Items listed in a dataset:
· · · · · · ·

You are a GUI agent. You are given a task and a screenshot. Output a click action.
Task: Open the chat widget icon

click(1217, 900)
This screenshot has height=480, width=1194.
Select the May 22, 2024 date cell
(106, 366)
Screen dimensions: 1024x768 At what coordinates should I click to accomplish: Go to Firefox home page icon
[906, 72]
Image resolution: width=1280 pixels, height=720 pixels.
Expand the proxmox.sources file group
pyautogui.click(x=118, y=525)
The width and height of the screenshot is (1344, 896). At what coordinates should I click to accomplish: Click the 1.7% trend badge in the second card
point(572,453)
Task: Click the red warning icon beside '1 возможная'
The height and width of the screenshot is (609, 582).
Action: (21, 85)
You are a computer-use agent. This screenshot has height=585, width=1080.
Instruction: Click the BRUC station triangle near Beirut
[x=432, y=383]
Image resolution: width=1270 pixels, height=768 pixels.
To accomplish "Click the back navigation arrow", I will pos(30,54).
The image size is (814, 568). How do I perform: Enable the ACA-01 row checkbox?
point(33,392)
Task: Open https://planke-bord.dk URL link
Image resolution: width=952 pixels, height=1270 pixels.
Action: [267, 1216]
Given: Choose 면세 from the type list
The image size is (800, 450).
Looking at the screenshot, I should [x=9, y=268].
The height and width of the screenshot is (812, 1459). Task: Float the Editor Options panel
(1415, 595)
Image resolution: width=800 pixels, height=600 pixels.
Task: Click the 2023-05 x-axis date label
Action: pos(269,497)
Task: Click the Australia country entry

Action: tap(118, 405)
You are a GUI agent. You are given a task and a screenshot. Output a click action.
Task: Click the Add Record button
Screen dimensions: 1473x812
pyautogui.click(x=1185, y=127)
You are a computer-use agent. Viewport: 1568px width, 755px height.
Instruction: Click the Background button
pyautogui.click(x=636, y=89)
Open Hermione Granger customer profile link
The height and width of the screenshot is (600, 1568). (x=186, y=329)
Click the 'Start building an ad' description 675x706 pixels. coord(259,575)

· · · · · · ·

### Exercise task
Repeat every line of the data above word for word.

### Solved exercise
You are a GUI agent. You are given a task and a screenshot. Output a click action.
Task: Open the chat widget icon

click(1217, 900)
This screenshot has height=480, width=1194.
Select the May 22, 2024 date cell
(106, 366)
Screen dimensions: 1024x768 At what coordinates should I click to accomplish: Go to Firefox home page icon
[906, 72]
Image resolution: width=1280 pixels, height=720 pixels.
Expand the proxmox.sources file group
pyautogui.click(x=118, y=525)
The width and height of the screenshot is (1344, 896). At what coordinates should I click to accomplish: Click the 1.7% trend badge in the second card
point(572,453)
Task: Click the red warning icon beside '1 возможная'
The height and width of the screenshot is (609, 582).
Action: (21, 85)
You are a computer-use agent. This screenshot has height=585, width=1080.
Instruction: Click the BRUC station triangle near Beirut
[x=432, y=383]
Image resolution: width=1270 pixels, height=768 pixels.
To accomplish "Click the back navigation arrow", I will pos(30,54).
The image size is (814, 568). How do I perform: Enable the ACA-01 row checkbox?
point(33,392)
Task: Open https://planke-bord.dk URL link
Image resolution: width=952 pixels, height=1270 pixels.
Action: [267, 1216]
Given: Choose 면세 from the type list
The image size is (800, 450).
Looking at the screenshot, I should [x=9, y=268].
The height and width of the screenshot is (812, 1459). Task: Float the Editor Options panel
(1415, 595)
Image resolution: width=800 pixels, height=600 pixels.
Task: Click the 2023-05 x-axis date label
Action: pos(269,497)
Task: Click the Australia country entry

Action: tap(118, 405)
You are a GUI agent. You are given a task and a screenshot. Output a click action.
Task: Click the Add Record button
Screen dimensions: 1473x812
pyautogui.click(x=1185, y=127)
You are a computer-use agent. Viewport: 1568px width, 755px height.
Instruction: Click the Background button
pyautogui.click(x=636, y=89)
Open Hermione Granger customer profile link
The height and width of the screenshot is (600, 1568). (x=186, y=329)
Click the 'Start building an ad' description 675x706 pixels. coord(259,575)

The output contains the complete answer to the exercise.